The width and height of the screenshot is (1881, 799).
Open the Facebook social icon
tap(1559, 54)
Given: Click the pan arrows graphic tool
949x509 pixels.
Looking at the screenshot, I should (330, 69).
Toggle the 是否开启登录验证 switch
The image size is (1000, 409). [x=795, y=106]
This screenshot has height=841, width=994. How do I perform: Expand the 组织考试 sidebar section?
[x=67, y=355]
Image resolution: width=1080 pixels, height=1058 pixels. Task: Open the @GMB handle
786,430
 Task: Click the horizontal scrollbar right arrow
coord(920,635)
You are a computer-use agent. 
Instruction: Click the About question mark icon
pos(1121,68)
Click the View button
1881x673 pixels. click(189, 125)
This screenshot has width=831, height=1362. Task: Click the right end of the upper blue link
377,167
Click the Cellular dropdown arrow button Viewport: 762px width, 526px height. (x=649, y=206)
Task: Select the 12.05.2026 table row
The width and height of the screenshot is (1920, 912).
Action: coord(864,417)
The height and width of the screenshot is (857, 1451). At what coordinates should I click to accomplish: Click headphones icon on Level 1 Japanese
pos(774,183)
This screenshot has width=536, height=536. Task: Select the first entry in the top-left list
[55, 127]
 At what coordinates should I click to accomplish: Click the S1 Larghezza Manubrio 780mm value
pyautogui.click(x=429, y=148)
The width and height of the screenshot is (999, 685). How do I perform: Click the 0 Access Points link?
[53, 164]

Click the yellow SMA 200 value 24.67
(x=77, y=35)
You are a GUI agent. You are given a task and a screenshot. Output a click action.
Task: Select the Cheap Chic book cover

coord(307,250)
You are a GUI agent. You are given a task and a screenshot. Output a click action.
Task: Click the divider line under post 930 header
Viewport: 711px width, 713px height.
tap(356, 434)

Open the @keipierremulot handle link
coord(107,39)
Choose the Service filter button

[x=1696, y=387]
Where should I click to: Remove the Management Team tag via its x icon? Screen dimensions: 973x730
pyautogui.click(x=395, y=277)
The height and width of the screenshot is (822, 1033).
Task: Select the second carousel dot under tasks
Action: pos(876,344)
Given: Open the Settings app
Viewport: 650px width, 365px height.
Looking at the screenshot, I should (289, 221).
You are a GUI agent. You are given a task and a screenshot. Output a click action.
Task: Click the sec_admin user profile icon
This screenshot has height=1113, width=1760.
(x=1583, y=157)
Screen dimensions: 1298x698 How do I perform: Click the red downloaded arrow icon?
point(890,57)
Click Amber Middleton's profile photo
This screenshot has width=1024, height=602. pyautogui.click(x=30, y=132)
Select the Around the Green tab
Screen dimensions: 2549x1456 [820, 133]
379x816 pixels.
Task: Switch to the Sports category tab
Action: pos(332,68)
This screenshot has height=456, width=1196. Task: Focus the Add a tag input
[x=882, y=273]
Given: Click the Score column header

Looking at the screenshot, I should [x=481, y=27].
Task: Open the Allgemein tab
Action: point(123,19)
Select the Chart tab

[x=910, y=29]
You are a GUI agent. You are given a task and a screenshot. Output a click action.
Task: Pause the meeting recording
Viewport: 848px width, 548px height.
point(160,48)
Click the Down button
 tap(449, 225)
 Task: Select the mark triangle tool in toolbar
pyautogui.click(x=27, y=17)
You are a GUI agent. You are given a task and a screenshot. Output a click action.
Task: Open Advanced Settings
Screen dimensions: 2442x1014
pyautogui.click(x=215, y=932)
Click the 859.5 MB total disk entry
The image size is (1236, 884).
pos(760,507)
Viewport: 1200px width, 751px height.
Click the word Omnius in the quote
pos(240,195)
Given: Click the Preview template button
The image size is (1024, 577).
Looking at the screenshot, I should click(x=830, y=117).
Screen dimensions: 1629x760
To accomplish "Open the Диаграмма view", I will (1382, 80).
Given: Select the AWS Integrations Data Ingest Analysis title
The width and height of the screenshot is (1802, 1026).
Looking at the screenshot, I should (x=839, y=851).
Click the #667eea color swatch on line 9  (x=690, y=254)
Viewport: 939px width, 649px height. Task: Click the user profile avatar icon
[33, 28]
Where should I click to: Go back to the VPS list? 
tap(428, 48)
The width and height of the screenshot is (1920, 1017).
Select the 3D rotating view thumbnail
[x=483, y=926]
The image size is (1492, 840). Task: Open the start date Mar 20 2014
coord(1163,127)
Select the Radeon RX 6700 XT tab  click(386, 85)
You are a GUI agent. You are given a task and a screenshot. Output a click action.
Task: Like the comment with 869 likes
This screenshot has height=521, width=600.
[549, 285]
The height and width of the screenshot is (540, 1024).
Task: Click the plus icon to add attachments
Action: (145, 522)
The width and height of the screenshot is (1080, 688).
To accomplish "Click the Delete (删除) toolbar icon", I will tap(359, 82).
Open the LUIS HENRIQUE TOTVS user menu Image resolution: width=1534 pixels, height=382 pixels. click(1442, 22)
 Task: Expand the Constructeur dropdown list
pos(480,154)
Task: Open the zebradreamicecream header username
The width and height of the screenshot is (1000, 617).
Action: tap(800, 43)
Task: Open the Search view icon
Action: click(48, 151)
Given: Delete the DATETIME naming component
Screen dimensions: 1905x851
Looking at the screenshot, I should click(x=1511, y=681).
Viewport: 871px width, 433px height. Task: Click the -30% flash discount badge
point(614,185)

▸ **Instructions for the task**:
Please output every record exactly as it appears.

▸ **Answer box**:
The width and height of the screenshot is (1881, 799).
Open the Facebook social icon
tap(1559, 54)
Given: Click the pan arrows graphic tool
949x509 pixels.
Looking at the screenshot, I should (330, 69).
Toggle the 是否开启登录验证 switch
The image size is (1000, 409). [x=795, y=106]
This screenshot has height=841, width=994. How do I perform: Expand the 组织考试 sidebar section?
[x=67, y=355]
Image resolution: width=1080 pixels, height=1058 pixels. Task: Open the @GMB handle
786,430
 Task: Click the horizontal scrollbar right arrow
coord(920,635)
You are a computer-use agent. 
Instruction: Click the About question mark icon
pos(1121,68)
Click the View button
1881x673 pixels. click(189, 125)
This screenshot has width=831, height=1362. Task: Click the right end of the upper blue link
377,167
Click the Cellular dropdown arrow button Viewport: 762px width, 526px height. (x=649, y=206)
Task: Select the 12.05.2026 table row
The width and height of the screenshot is (1920, 912).
Action: coord(864,417)
The height and width of the screenshot is (857, 1451). At what coordinates should I click to accomplish: Click headphones icon on Level 1 Japanese
pos(774,183)
This screenshot has width=536, height=536. Task: Select the first entry in the top-left list
[55, 127]
 At what coordinates should I click to accomplish: Click the S1 Larghezza Manubrio 780mm value
pyautogui.click(x=429, y=148)
The width and height of the screenshot is (999, 685). How do I perform: Click the 0 Access Points link?
[53, 164]

Click the yellow SMA 200 value 24.67
(x=77, y=35)
You are a GUI agent. You are given a task and a screenshot. Output a click action.
Task: Select the Cheap Chic book cover

coord(307,250)
You are a GUI agent. You are given a task and a screenshot. Output a click action.
Task: Click the divider line under post 930 header
Viewport: 711px width, 713px height.
tap(356, 434)

Open the @keipierremulot handle link
coord(107,39)
Choose the Service filter button

[x=1696, y=387]
Where should I click to: Remove the Management Team tag via its x icon? Screen dimensions: 973x730
pyautogui.click(x=395, y=277)
The height and width of the screenshot is (822, 1033).
Task: Select the second carousel dot under tasks
Action: pos(876,344)
Given: Open the Settings app
Viewport: 650px width, 365px height.
Looking at the screenshot, I should (289, 221).
You are a GUI agent. You are given a task and a screenshot. Output a click action.
Task: Click the sec_admin user profile icon
This screenshot has height=1113, width=1760.
(x=1583, y=157)
Screen dimensions: 1298x698 How do I perform: Click the red downloaded arrow icon?
point(890,57)
Click Amber Middleton's profile photo
This screenshot has width=1024, height=602. pyautogui.click(x=30, y=132)
Select the Around the Green tab
Screen dimensions: 2549x1456 [820, 133]
379x816 pixels.
Task: Switch to the Sports category tab
Action: pos(332,68)
This screenshot has height=456, width=1196. Task: Focus the Add a tag input
[x=882, y=273]
Given: Click the Score column header

Looking at the screenshot, I should [x=481, y=27].
Task: Open the Allgemein tab
Action: point(123,19)
Select the Chart tab

[x=910, y=29]
You are a GUI agent. You are given a task and a screenshot. Output a click action.
Task: Pause the meeting recording
Viewport: 848px width, 548px height.
point(160,48)
Click the Down button
 tap(449, 225)
 Task: Select the mark triangle tool in toolbar
pyautogui.click(x=27, y=17)
You are a GUI agent. You are given a task and a screenshot. Output a click action.
Task: Open Advanced Settings
Screen dimensions: 2442x1014
pyautogui.click(x=215, y=932)
Click the 859.5 MB total disk entry
The image size is (1236, 884).
pos(760,507)
Viewport: 1200px width, 751px height.
Click the word Omnius in the quote
pos(240,195)
Given: Click the Preview template button
The image size is (1024, 577).
Looking at the screenshot, I should click(x=830, y=117).
Screen dimensions: 1629x760
To accomplish "Open the Диаграмма view", I will (1382, 80).
Given: Select the AWS Integrations Data Ingest Analysis title
The width and height of the screenshot is (1802, 1026).
Looking at the screenshot, I should (x=839, y=851).
Click the #667eea color swatch on line 9  (x=690, y=254)
Viewport: 939px width, 649px height. Task: Click the user profile avatar icon
[33, 28]
Where should I click to: Go back to the VPS list? 
tap(428, 48)
The width and height of the screenshot is (1920, 1017).
Select the 3D rotating view thumbnail
[x=483, y=926]
The image size is (1492, 840). Task: Open the start date Mar 20 2014
coord(1163,127)
Select the Radeon RX 6700 XT tab  click(386, 85)
You are a GUI agent. You are given a task and a screenshot. Output a click action.
Task: Like the comment with 869 likes
This screenshot has height=521, width=600.
[549, 285]
The height and width of the screenshot is (540, 1024).
Task: Click the plus icon to add attachments
Action: (145, 522)
The width and height of the screenshot is (1080, 688).
To accomplish "Click the Delete (删除) toolbar icon", I will tap(359, 82).
Open the LUIS HENRIQUE TOTVS user menu Image resolution: width=1534 pixels, height=382 pixels. click(1442, 22)
 Task: Expand the Constructeur dropdown list
pos(480,154)
Task: Open the zebradreamicecream header username
The width and height of the screenshot is (1000, 617).
Action: tap(800, 43)
Task: Open the Search view icon
Action: click(48, 151)
Given: Delete the DATETIME naming component
Screen dimensions: 1905x851
Looking at the screenshot, I should click(x=1511, y=681).
Viewport: 871px width, 433px height. Task: Click the -30% flash discount badge
point(614,185)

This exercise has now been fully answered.